Sal admires the charismatic Dean, whose confidence is something Sal doesn’t yet possess. But Dean asks Sal for writing advice which pleases him. We see that Dean though is pretty directionless and lives for the moment, even if the moment is pretty meaningless. He often throws over the woman he is with to spend time with his friends, something Marylou sees and accepts and joins along with, and something Camille comes to realize she cannot. What exactly is Dean looking for in life? IS he looking?
Sal continues to traverse back and forth over the three years or so this movie takes place in, visiting Dean and evening going down for a time to Mexico with him. Other characters include those played by Terrence Howard (a jazz musician), Viggo Mortensen, Amy Adams (characters based on William S. Burroughs and his wife), Elisabeth Moss (wife of one of their circle), Steve Buscemi (a man who picks up the hitchhiking Sal and Dean), and Alice Braga (a migrant farmhand).
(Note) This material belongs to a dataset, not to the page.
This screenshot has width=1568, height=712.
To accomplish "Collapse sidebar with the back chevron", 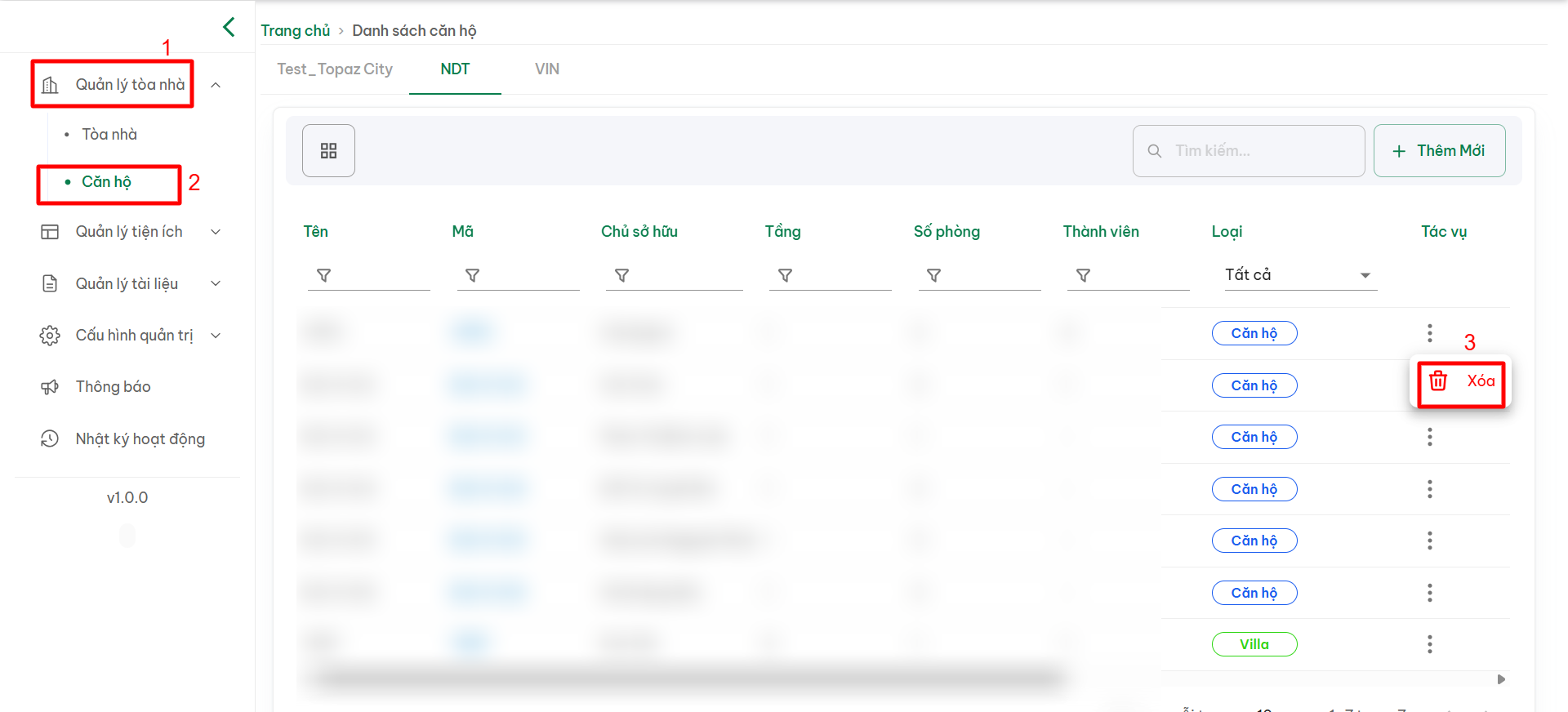I will click(229, 27).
The time this takes place sticks to the novel, in the 1950s, the transitory period between the jazz age and the upcoming Vietnam era, with strong elements of the beat generation. These three time influences are evident in the style and emotion of the story. Unfortunately for me the beat generation doesn’t make sense to me, as the often drug fueled poetry and language people of that day spouted is not a deepness that I identify with. It comes off as so much crazy pretentiousness and self-importance and I am not one who seeks to find meaning in poetry. As such, the character of Dean doesn’t earn, for me, the respect he gets from Sal and others. Other than his charm or charisma, what talent he had seemed wasted (as depicted in this film), and we get no sense what sort of writer he is or what values he has that Sal can respect and admire.
Marylou is portrayed as a naughty girl who needs to mature but doesn’t seem to know how, thinking that sex is the answer but knowing deep down there must be something more. Her open sexuality intrigues and frightens Sal and other young men. Maybe it frightens her too, a sort of wild horse she can’t tame on her own. A scene where Kristen Stewart is in a frenzied dance seemed to me the most open in her performance, as if the actress has just let loose with everything she has until she has no more to give, belying what I often see are repeat performances in her career.
The story doesn’t give enough of a follow-through at the end to make Sal a character for me to identify with. At the end Sal starts what we will come to know is his famous novel and writes about his friends, but from what I see there is nothing that says “masterpiece” about these people that I have seen. Do unstructured, unbalanced and "unworthy" people deserve to be written about? To me it feels that unlike his friends Sal was able to find the straight and narrow path to a more mundane and structured life within society instead of outside of it, and abandoned his friends due to their increasing distance and aging out of their younger selves.
At times the movie feels misogynistic in its portrayal of women, and I don’t think any one of the women were much more than drugged up kooks or sex objects. I don’t know if this is just how women were treated then, or what the novel/Kerouac said or experienced about women, or whether it is the screenplay or director who decided this.
Although the film is linearly plotted, it feels like a bunch of vignettes bunched together. Overall the movie is pretty frank about sex and sex acts, even to the point of vulgar language and sexual depictions. The movie is beautifully filmed, with the scenes that actually take place on the road the most beautiful. Garrett Hedlund gives a pretty good performance that leaves Sam Riley/Sal Paradise looking pretty bland. Tom Sturridge personified a pretty accurate looking beat poet in his manner. Oddball characters played by Mortensen and Adams were just too oddball to point out as a good or bad acting job.